• Raw data:
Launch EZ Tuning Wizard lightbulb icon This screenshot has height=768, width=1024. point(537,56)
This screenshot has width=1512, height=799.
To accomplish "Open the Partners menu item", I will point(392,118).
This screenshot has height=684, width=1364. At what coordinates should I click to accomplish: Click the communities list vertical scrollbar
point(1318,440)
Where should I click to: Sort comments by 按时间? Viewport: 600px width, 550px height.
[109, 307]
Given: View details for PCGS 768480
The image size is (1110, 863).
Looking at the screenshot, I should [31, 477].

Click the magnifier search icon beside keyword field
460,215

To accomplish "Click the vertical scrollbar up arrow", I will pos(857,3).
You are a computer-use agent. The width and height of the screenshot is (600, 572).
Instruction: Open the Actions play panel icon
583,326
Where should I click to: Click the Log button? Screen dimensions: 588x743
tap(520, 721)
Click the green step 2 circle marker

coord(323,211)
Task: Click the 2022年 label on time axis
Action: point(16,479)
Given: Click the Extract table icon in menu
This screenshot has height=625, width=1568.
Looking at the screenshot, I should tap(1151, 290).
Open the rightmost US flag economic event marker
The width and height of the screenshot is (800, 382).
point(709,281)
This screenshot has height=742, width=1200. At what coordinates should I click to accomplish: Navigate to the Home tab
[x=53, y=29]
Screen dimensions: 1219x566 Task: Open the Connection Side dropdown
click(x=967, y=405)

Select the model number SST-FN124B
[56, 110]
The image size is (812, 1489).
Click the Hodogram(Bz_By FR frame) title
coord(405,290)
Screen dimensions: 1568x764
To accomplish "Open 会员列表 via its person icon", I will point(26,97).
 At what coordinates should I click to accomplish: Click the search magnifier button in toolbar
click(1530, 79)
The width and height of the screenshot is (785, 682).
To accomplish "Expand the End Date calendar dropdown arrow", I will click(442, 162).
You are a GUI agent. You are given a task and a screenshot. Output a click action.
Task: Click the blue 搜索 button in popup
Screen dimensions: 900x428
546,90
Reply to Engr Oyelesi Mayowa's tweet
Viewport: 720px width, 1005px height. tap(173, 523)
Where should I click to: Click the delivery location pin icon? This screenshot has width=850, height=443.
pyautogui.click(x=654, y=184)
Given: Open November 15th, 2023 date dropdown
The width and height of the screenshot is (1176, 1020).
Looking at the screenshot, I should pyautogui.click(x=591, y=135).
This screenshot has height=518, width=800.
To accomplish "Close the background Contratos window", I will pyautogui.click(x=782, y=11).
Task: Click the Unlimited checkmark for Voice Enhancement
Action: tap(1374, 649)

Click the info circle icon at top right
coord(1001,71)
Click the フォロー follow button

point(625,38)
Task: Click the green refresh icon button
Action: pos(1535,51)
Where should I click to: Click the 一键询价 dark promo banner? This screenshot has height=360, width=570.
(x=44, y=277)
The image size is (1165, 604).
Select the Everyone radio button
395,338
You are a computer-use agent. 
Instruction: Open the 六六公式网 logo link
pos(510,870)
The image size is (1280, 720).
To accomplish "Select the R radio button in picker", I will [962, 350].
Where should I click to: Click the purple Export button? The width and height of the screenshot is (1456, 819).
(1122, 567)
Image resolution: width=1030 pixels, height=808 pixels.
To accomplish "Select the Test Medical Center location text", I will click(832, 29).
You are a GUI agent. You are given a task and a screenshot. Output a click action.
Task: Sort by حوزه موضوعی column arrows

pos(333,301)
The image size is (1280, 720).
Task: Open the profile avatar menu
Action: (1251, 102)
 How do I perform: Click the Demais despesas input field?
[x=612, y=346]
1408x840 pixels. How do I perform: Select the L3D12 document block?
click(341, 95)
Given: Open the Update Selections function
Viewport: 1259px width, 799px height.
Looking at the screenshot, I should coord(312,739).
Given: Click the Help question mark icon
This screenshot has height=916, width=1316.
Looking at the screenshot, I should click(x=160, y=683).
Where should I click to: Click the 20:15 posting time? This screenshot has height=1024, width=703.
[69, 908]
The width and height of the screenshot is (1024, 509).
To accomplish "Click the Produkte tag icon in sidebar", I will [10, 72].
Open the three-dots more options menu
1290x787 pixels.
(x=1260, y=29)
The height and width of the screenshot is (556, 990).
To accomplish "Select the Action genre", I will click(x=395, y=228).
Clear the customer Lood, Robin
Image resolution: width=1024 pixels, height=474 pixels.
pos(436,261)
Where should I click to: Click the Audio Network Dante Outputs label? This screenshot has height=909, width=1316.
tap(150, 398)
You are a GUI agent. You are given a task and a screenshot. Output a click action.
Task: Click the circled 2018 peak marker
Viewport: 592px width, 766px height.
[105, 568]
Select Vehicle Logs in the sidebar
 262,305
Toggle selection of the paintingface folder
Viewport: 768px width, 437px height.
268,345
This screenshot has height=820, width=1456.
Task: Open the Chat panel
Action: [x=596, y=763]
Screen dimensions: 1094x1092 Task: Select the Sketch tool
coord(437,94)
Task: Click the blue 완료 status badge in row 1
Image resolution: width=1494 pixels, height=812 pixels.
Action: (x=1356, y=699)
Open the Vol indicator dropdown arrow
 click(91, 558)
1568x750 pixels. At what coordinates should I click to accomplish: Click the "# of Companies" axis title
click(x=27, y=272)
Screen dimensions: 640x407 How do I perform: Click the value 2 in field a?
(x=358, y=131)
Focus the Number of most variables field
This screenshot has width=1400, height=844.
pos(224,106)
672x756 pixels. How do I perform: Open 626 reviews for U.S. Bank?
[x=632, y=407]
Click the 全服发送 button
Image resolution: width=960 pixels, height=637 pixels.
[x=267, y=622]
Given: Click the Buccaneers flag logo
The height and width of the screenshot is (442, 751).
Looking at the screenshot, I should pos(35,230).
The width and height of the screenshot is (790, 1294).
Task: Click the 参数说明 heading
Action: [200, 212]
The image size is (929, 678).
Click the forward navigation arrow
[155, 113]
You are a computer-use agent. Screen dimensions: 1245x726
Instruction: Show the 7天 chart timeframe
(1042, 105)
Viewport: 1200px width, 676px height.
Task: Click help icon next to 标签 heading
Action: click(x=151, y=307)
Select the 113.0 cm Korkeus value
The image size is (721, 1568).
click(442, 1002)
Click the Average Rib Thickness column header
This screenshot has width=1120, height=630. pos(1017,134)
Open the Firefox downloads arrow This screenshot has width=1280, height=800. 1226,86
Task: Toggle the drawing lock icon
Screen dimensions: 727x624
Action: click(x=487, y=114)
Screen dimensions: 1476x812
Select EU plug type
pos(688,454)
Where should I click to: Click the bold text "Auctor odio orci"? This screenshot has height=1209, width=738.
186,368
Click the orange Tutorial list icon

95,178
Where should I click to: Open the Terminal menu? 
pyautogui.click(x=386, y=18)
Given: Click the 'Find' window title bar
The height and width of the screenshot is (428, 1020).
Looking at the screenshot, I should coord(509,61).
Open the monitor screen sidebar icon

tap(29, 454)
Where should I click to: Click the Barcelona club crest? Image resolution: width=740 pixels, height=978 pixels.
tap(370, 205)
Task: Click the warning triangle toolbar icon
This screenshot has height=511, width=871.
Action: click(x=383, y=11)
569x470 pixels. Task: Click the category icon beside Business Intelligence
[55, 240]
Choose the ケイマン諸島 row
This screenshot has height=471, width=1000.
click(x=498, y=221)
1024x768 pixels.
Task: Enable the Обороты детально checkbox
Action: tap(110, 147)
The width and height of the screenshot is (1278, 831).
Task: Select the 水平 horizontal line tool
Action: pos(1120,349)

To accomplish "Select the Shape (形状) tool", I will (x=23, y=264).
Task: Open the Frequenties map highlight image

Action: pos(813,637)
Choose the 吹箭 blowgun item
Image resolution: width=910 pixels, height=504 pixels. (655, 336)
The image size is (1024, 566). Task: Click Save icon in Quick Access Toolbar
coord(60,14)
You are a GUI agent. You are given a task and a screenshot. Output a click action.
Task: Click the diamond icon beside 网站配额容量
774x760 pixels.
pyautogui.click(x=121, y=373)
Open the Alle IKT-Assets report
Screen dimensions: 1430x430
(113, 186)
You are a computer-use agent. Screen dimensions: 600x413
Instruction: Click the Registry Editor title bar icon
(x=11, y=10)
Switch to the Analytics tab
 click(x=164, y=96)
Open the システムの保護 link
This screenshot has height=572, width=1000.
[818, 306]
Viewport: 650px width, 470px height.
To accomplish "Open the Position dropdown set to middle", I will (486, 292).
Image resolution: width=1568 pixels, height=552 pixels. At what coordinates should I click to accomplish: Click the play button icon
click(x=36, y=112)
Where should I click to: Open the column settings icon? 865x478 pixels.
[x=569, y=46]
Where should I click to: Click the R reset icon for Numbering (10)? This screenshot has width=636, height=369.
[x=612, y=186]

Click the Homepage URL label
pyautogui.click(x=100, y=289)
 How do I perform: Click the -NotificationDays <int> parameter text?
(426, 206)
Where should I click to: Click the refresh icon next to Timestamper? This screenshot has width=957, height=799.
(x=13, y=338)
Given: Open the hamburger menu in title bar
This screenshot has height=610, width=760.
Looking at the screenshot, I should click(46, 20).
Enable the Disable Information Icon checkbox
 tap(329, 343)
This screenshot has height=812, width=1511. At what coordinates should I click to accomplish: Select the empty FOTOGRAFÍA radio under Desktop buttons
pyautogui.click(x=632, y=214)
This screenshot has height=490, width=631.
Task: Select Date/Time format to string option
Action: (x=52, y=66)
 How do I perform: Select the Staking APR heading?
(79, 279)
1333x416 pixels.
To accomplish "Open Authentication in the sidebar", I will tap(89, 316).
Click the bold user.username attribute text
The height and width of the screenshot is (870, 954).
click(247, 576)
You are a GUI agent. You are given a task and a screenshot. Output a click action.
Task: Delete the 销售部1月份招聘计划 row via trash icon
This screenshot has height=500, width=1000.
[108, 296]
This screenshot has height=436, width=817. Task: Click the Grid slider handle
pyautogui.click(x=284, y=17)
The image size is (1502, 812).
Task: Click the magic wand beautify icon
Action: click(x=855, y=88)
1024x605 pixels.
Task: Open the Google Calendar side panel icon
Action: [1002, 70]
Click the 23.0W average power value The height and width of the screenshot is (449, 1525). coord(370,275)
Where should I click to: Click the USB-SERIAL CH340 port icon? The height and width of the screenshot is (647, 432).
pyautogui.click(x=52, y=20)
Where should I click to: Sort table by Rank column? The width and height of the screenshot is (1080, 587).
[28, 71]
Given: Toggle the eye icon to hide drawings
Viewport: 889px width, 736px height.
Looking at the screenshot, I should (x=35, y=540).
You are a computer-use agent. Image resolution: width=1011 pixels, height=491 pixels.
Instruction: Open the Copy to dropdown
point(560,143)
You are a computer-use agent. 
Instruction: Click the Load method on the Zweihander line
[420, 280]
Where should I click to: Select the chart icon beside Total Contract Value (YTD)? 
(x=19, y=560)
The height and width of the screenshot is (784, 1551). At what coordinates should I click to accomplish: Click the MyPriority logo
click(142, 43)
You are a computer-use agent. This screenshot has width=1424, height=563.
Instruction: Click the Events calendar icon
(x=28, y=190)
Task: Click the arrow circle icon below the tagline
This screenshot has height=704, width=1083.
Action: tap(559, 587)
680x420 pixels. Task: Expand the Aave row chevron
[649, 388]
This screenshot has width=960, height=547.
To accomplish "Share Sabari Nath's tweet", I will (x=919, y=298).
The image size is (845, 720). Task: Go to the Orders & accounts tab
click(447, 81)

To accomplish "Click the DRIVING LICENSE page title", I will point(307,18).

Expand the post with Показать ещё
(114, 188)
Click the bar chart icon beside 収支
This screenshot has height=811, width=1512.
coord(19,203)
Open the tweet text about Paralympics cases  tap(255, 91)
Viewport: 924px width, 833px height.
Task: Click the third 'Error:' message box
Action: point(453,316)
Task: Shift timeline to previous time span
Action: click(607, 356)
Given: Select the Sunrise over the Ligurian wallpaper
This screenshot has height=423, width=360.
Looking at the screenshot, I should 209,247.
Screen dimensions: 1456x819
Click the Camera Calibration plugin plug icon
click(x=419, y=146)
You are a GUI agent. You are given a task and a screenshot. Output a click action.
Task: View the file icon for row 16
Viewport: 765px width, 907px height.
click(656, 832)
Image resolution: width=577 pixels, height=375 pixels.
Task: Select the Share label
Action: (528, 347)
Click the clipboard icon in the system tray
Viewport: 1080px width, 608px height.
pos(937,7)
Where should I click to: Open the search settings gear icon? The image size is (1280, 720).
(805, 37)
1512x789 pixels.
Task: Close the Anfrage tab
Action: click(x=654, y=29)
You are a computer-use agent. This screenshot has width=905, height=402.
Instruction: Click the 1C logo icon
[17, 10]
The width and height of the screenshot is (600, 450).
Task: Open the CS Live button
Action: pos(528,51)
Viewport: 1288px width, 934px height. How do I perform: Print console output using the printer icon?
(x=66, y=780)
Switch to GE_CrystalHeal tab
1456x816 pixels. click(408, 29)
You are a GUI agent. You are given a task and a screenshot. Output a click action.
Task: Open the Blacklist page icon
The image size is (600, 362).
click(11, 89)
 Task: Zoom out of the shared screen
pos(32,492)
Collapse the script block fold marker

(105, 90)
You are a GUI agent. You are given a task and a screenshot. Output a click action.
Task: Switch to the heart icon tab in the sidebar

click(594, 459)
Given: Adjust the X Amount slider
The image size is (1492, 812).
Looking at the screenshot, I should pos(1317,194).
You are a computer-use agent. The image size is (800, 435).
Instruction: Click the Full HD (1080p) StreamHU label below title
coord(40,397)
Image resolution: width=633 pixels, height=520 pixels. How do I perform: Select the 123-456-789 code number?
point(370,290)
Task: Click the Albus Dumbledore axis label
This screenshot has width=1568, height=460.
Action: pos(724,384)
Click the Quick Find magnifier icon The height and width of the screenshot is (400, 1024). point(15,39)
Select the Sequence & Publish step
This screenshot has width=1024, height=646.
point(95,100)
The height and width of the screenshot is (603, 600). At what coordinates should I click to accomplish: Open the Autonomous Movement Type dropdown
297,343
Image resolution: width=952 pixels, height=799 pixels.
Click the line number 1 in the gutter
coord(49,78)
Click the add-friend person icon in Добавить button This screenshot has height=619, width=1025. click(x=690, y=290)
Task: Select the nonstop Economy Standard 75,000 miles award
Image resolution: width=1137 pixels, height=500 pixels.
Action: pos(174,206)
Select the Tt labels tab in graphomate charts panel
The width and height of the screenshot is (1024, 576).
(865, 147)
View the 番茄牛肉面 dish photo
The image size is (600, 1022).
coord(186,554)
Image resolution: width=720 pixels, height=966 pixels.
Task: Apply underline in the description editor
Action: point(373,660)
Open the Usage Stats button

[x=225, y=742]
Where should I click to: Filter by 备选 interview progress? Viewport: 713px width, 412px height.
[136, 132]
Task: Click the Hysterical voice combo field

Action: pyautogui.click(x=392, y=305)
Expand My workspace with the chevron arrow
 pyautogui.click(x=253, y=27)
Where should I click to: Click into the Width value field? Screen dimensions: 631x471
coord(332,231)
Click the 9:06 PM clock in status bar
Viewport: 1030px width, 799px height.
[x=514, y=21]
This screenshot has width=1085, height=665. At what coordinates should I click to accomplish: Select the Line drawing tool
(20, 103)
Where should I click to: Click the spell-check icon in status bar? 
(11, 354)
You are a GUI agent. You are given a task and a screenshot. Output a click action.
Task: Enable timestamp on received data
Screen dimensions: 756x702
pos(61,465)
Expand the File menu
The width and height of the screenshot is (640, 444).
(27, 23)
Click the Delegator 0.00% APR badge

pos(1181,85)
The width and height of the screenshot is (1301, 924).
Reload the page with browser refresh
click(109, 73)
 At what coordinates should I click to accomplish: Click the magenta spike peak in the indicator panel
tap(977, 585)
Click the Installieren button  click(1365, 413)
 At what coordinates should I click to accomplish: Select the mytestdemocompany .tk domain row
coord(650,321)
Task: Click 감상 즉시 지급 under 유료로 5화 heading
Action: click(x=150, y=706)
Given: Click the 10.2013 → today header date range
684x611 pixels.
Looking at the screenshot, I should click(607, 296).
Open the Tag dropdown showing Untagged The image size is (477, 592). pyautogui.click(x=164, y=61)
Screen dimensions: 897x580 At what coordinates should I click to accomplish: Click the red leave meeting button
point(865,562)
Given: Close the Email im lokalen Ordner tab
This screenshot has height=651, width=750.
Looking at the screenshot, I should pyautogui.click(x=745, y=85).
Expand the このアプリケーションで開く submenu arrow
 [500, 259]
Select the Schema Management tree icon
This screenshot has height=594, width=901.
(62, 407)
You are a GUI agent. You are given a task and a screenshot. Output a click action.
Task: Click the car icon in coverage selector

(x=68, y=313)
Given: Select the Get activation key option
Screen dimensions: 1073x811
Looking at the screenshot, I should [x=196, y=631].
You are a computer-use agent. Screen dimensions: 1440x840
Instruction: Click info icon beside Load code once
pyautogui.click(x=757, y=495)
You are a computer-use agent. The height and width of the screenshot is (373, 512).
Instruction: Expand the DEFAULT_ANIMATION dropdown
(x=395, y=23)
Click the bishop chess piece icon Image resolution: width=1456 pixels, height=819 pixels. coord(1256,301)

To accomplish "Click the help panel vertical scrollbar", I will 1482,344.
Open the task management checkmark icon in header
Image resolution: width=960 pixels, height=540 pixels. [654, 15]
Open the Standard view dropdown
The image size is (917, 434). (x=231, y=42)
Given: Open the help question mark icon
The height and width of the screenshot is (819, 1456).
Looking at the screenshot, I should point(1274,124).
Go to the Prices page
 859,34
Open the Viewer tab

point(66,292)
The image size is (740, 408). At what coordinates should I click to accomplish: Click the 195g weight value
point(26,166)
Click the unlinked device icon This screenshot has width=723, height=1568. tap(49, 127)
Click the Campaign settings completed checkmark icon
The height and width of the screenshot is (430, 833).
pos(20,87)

• Work request:
Only the lines above that include the word "Find" belong in the answer; copy each one.

• Result:
Given: Click the 'Find' window title bar
Click the Quick Find magnifier icon The height and width of the screenshot is (400, 1024). point(15,39)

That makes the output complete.